Iran ready to examine nuke fuel swap offers: FM
Iranian Foreign Minister Manouchehr Mottaki said yesterday Tehran was ready to examine the West's proposals for a nuclear fuel swap, the official IRNA news agency reported.
"We are ready to examine proposals by the other side about the fuel swap," Mottaki told IRNA.
Mottaki's comment came after Iran's proposal on how to provide fuel for a research nuclear reactor in Tehran was rejected by Washington.
The United States dismissed earlier this month an offer to swap on the Iranian island of Kish 400 kilogrammes (880 pounds) of low-enriched uranium for nuclear fuel enriched to 20 percent, in what would be the first phase of a deal with world powers.
Mottaki reiterated a mid-December statement that Iran did not "insist on" the Kish plan.
"The objective to offer that proposal was to open a way for the other side."
President Mahmoud Ahmadinejad told AFP on Friday that Iran was ready to strike a uranium enrichment deal if the United States and the West respect the Islamic Republic and stop making threats.
"Everything is possible, 400 kilos, 800 kilos, it's nothing," for enrichment abroad, he said in a new gesture to try to end the nuclear standoff.
"But not in a climate where they threaten us. They have to change their vocabulary, in respect and legality.
"In this case we will say, very good you want to keep your word, in this case we are ready to sit down at the table to reach an agreement," Ahmadinejad said in an interview in the Danish capital.
US President Barack Obama's administration has signalled that time is running out for Iran to seize an offer of diplomatic engagement for resolving the nuclear issues.
Iran is under three sets of UN sanctions for refusing to suspend enrichment and risks a further round after rejecting a UN-brokered deal to send its low enriched uranium abroad to be further refined into fuel for its research reactor.

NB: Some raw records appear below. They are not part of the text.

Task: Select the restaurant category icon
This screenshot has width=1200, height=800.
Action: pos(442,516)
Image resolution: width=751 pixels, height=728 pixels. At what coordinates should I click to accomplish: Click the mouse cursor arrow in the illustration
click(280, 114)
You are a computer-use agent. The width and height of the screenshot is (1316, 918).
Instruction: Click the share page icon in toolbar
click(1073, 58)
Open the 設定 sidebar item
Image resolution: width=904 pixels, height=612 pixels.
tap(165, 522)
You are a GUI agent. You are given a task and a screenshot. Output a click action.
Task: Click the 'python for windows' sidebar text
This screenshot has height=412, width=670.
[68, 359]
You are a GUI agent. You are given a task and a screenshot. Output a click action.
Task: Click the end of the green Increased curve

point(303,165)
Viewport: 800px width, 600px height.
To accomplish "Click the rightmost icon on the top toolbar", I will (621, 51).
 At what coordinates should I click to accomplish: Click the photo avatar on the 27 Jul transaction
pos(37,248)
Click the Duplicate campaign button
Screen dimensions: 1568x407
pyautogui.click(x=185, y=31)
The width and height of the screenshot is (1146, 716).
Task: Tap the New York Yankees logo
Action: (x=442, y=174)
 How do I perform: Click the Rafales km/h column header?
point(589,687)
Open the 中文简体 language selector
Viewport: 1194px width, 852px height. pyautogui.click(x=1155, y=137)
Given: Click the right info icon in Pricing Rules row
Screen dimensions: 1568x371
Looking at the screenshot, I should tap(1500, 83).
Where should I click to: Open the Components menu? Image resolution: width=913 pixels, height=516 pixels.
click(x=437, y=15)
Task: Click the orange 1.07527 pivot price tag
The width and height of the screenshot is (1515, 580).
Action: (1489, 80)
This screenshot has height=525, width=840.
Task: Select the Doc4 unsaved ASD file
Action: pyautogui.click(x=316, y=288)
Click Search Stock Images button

Enrichment lies at the heart of fears over Iran's atomic work as the process to make nuclear fuel can also be used to make the fissile core of an atom bomb in much higher purifications.
Iran insists its nuclear programme is solely for civilian purposes and rejects Western suspicions that it is covertly trying to develop a bomb.
The United States and the five other world powers trying to curb Iran's nuclear ambitions are expected to consult by telephone on December 22 amid threats of a fourth round of UN sanctions against Tehran.
Washington has urged Iran to take up a UN proposal for Iran to send 2,645 pounds (1,200 kilograms) of its low enriched uranium to Russia "in one batch."
Ahmadinejad said that 1,200 kilos '"is not such a large amount. We have the technology and we are currently producing this uranium (enriched) at 3.5 percent."
"From the outset, delivering 1200 kilos of uranium was not a problem for us ... but they believe they can wave a stick to threaten us, those days are over," he said.
"They are threatening us now, with sanctions, with resolutions, pressure, it's going backwards."
The United States dismissed earlier this month an Iranian offer to swap 880 pounds of low-enriched uranium for nuclear fuel enriched to 20 percent in an exchange on the Gulf island of Kish, a free trade zone, as the first phase of a deal with world powers.
The Iranian strongman repeated over and over in the 45-minute interview that "America and the others" -- referring also to Britain, China, France, Germany and Russia -- "must change (their) attitude and we will sit at the table to find an agreement."
He called for "a middle way," but warned, "If they say again that they want to take out (low enriched uranium) to prevent Iran from making the bomb, it will be an insult.
"If we want to make a bomb we would not be afraid of the United States ... but we do not want to make a bomb," Ahmadinejad said.
"Our policy is transparent. If we wanted to make a bomb we would be brave enough to say so. When we say that we are not making one, we are not. We do not believe in it (the bomb)."
Many in the West suspect Iran is developing technology to enrich uranium to highly refined levels to covertly build a nuclear bomb.
Iran insists its nuclear programme is solely for civilian purposes and rejects Western suspicions that it is covertly trying to develop a bomb.
The United States said Tuesday it will investigate a British newspaper report that Iran is working on a trigger for a nuclear bomb, adding the "revelation" fuelled concerns about Iranian intentions.
The Iranian foreign ministry dismissed The Times claim as a "scenario" hatched by Western powers.